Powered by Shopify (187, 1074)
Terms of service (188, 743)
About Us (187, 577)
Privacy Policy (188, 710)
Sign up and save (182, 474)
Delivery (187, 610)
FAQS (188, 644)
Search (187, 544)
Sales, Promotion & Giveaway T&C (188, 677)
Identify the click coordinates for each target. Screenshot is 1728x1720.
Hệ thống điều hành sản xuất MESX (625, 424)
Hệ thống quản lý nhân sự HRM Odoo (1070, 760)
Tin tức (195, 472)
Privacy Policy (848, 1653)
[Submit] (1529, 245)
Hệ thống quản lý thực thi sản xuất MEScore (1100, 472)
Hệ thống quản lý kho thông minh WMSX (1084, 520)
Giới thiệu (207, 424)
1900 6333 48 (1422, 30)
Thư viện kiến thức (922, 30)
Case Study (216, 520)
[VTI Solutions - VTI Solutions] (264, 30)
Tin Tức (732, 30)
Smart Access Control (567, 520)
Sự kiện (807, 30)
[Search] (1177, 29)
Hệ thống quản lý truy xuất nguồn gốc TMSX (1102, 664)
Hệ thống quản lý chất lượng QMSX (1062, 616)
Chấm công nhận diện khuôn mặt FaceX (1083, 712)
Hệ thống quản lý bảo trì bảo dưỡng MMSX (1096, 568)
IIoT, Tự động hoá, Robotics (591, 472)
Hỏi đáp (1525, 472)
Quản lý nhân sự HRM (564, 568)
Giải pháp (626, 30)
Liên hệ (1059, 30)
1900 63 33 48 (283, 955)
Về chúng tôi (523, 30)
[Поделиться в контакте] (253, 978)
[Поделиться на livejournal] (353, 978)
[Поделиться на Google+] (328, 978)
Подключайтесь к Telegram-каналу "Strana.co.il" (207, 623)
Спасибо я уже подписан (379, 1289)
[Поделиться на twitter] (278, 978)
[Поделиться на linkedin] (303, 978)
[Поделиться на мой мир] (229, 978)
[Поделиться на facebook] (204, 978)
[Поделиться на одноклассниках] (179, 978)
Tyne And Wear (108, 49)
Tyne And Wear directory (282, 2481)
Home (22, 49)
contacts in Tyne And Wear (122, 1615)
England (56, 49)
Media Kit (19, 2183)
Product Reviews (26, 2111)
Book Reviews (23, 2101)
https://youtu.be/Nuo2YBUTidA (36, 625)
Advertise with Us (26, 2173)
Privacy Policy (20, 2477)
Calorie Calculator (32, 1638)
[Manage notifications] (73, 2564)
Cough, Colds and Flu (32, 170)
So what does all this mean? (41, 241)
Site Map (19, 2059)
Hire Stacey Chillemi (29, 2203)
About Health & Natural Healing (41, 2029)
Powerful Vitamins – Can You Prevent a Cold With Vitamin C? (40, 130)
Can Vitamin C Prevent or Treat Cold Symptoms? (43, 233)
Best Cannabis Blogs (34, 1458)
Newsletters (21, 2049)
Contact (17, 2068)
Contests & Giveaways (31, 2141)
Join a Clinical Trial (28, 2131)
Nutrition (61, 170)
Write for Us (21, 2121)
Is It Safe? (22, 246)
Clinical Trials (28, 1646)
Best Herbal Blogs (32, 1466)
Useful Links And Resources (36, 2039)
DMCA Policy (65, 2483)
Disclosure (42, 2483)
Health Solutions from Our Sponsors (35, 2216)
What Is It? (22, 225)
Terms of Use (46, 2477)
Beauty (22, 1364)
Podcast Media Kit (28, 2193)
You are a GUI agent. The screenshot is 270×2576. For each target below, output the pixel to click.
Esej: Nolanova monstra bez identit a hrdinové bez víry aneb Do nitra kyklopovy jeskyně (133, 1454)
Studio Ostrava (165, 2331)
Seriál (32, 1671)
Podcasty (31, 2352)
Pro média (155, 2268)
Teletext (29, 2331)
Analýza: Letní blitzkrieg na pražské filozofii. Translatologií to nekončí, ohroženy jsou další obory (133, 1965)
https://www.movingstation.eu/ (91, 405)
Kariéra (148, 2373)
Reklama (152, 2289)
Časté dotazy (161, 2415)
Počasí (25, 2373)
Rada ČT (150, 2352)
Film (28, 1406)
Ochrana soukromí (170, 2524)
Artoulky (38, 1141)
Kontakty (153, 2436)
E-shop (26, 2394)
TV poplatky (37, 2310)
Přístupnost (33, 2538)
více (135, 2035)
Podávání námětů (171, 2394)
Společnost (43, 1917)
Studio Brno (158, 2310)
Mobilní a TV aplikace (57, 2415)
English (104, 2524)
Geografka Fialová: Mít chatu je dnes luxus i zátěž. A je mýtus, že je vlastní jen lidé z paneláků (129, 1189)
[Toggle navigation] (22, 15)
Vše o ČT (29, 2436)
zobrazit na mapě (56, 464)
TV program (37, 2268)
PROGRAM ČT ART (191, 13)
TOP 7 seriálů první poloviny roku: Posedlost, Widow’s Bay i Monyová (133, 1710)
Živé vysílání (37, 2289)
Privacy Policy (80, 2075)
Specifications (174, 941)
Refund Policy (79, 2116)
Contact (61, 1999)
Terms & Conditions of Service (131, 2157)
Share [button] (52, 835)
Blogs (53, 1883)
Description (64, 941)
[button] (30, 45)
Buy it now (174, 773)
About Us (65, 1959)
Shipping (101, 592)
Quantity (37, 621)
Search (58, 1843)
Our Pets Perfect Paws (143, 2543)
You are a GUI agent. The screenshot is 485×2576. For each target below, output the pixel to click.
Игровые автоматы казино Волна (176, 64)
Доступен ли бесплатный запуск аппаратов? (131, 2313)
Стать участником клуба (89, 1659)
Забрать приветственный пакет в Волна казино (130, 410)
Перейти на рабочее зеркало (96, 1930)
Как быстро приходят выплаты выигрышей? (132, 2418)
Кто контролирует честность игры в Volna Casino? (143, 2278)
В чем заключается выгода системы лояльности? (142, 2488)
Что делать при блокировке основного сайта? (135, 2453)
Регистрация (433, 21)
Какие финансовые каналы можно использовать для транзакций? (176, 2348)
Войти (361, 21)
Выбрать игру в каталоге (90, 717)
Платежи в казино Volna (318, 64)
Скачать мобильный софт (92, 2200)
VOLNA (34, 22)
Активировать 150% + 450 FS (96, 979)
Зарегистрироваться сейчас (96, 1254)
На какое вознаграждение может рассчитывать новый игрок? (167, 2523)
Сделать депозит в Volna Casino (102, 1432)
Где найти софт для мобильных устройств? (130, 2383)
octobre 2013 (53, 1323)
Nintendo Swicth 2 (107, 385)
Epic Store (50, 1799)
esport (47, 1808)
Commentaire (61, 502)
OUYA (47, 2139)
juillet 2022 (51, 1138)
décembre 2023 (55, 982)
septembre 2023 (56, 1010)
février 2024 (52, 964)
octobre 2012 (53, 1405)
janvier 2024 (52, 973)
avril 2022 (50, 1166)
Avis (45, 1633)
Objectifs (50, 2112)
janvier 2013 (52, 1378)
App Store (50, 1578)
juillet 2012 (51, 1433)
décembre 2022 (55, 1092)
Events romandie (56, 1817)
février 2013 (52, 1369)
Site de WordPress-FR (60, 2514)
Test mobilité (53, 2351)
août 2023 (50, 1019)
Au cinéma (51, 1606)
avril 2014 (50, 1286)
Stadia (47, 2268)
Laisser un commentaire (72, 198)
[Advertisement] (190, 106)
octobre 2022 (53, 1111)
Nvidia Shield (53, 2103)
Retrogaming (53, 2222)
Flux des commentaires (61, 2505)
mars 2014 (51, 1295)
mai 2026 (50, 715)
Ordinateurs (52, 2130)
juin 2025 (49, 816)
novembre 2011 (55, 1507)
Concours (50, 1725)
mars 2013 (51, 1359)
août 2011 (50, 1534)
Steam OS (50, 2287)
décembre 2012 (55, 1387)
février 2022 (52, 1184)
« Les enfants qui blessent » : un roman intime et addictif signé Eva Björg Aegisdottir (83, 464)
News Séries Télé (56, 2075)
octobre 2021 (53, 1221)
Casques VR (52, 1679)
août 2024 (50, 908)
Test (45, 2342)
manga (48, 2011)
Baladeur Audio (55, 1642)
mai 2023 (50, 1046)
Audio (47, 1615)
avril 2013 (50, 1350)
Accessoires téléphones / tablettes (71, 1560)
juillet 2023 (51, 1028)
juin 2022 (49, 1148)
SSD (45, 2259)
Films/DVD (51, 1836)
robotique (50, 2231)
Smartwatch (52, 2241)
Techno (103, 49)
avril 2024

## Assigned task
Above are the records; print exactly the lines from the line with "About Us (65, 1959)" to the line with "décembre 2023 (55, 982)", including both, and nothing else.

## Response to this exercise
About Us (65, 1959)
Shipping (101, 592)
Quantity (37, 621)
Search (58, 1843)
Our Pets Perfect Paws (143, 2543)
You are a GUI agent. The screenshot is 485×2576. For each target below, output the pixel to click.
Игровые автоматы казино Волна (176, 64)
Доступен ли бесплатный запуск аппаратов? (131, 2313)
Стать участником клуба (89, 1659)
Забрать приветственный пакет в Волна казино (130, 410)
Перейти на рабочее зеркало (96, 1930)
Как быстро приходят выплаты выигрышей? (132, 2418)
Кто контролирует честность игры в Volna Casino? (143, 2278)
В чем заключается выгода системы лояльности? (142, 2488)
Что делать при блокировке основного сайта? (135, 2453)
Регистрация (433, 21)
Какие финансовые каналы можно использовать для транзакций? (176, 2348)
Войти (361, 21)
Выбрать игру в каталоге (90, 717)
Платежи в казино Volna (318, 64)
Скачать мобильный софт (92, 2200)
VOLNA (34, 22)
Активировать 150% + 450 FS (96, 979)
Зарегистрироваться сейчас (96, 1254)
На какое вознаграждение может рассчитывать новый игрок? (167, 2523)
Сделать депозит в Volna Casino (102, 1432)
Где найти софт для мобильных устройств? (130, 2383)
octobre 2013 (53, 1323)
Nintendo Swicth 2 (107, 385)
Epic Store (50, 1799)
esport (47, 1808)
Commentaire (61, 502)
OUYA (47, 2139)
juillet 2022 (51, 1138)
décembre 2023 (55, 982)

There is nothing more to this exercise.